I'm new to NuSMV. I'm trying to define a module, where each state has a duration variable than can range from 0 to the specified bound.
MODULE state(inc, bound)
VAR
duration : 0..bound;
ASSIGN
init(duration) := 0;
next(duration) := inc ? (duration + 1) mod (bound+1) : duration ;
DEFINE limit := duration = bound;
However, this yields the syntax error: A variable is expected in left-hand-side of assignment: init(duration) := 0. I'm able to fix this by declaring duration to duration : 0..1+bound.

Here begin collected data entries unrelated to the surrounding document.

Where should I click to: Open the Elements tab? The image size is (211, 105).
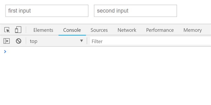43,30
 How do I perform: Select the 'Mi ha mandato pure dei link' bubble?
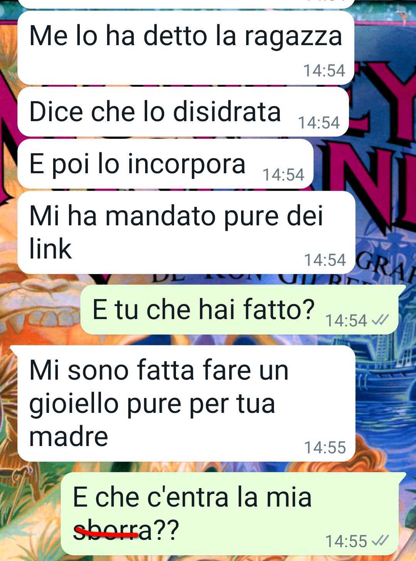coord(186,232)
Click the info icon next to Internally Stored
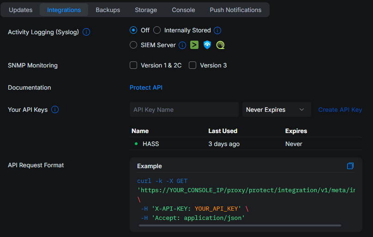 217,30
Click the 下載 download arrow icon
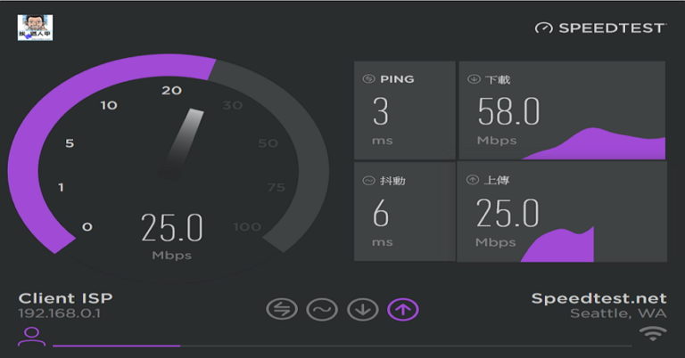 point(474,79)
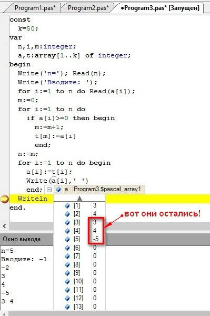Screen dimensions: 210x316
Task: Select the cube icon for element [10]
Action: click(67, 281)
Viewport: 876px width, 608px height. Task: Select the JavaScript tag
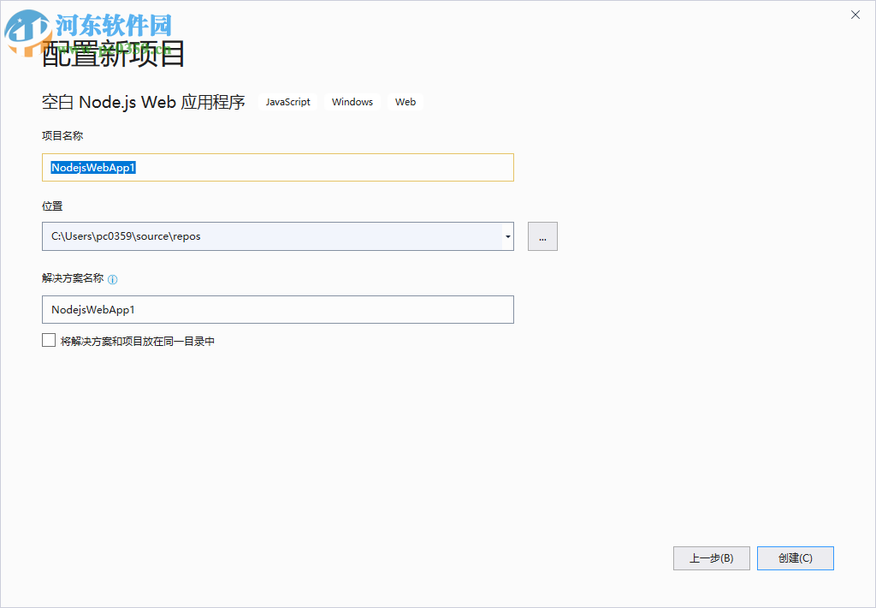pos(287,102)
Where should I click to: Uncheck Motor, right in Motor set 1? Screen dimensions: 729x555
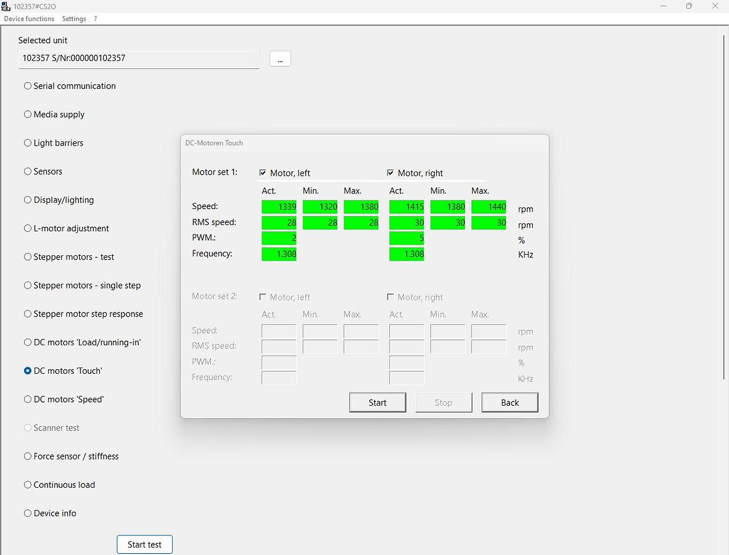(390, 173)
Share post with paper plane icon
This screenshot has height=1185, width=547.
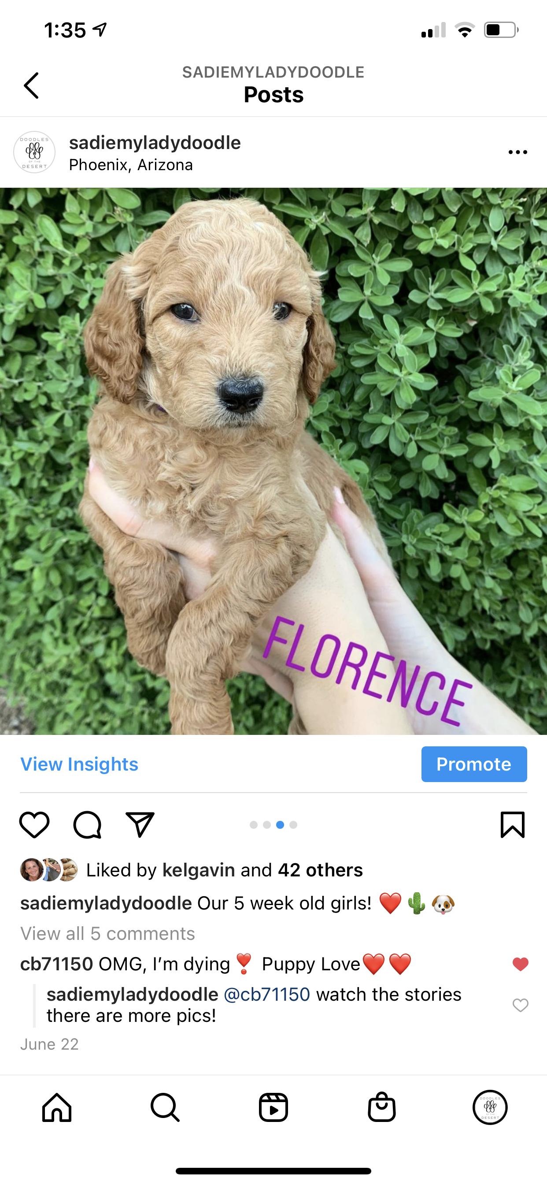pos(140,825)
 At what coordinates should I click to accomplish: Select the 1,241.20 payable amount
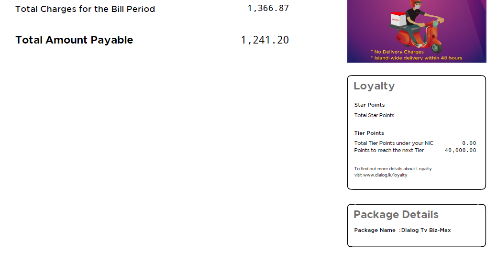(265, 40)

In my main module, I wish to calculate the total_duration (or actually calculate all possible combinations of state's duration and make sure that no combination exceeds e.i. 3 as in the SPEC) of running my model and make sure that variable does not succeed a specific limit.
Here's my main module:
MODULE main
VAR
s0 : state(TRUE, 0);
s1 : state(s0.limit, 0);
s2 : state(s1.limit, 3);
state : {s0, s1, s2};
DEFINE
max_duration := s0.bound + s1.bound + s2.bound;
VAR
total_duration : 0..max_duration;
ASSIGN
init(state) := s0;
next(state) :=
case
state = s0 : s1;
state = s1 : s2;
state = s2 : s2;
esac;
total_duration := s0.duration + s1.duration + s2.duration;
SPEC
AG (state = s2 -> AF total_duration <= 3);
My problem is: When I run the model, NuSMV keeps adding to the total_duration variable and thus fails with the message "line 39: cannot assign value 5 to variable total_duration". This is due to the declaration of duration : 0..1+bound, because, in the particular example of
s0.duration = 0, s1.duration = 0 and s2.duration = 3, it will try to add 1 + 1 + 4 to total_duration, as that is the state's bound + 1.
However, if I check the trace there's no point where total_duration exceed 3. I have checked the followed specs:
-- specification AG total_duration < 4 is true
-- specification F total_duration = 4 is false
-- specification EF total_duration >= 4 is false
How can I fix this? Either by declaring duration in another way or changing anything else?
The software does something very simple. It takes the domain of each addend, and checks whether the result variable would be able to hold the result of every possible combination of value. In this case:
s0.duration is 0..1s1.duration is 0..1s2.duration is 0..4so, in principle, the maximum total_duration could be 6 and its domain should thus be 0..6. Therefore:
DEFINE
max_duration := s0.bound + s1.bound + s2.bound + 3
You may want to run NuSMV with the following option:
-keep_single_value_vars
Does not convert variables that have only one
single possible value into constant DEFINEs
In this way, you'll be able to run the model without having to add +1 to the domain of bound.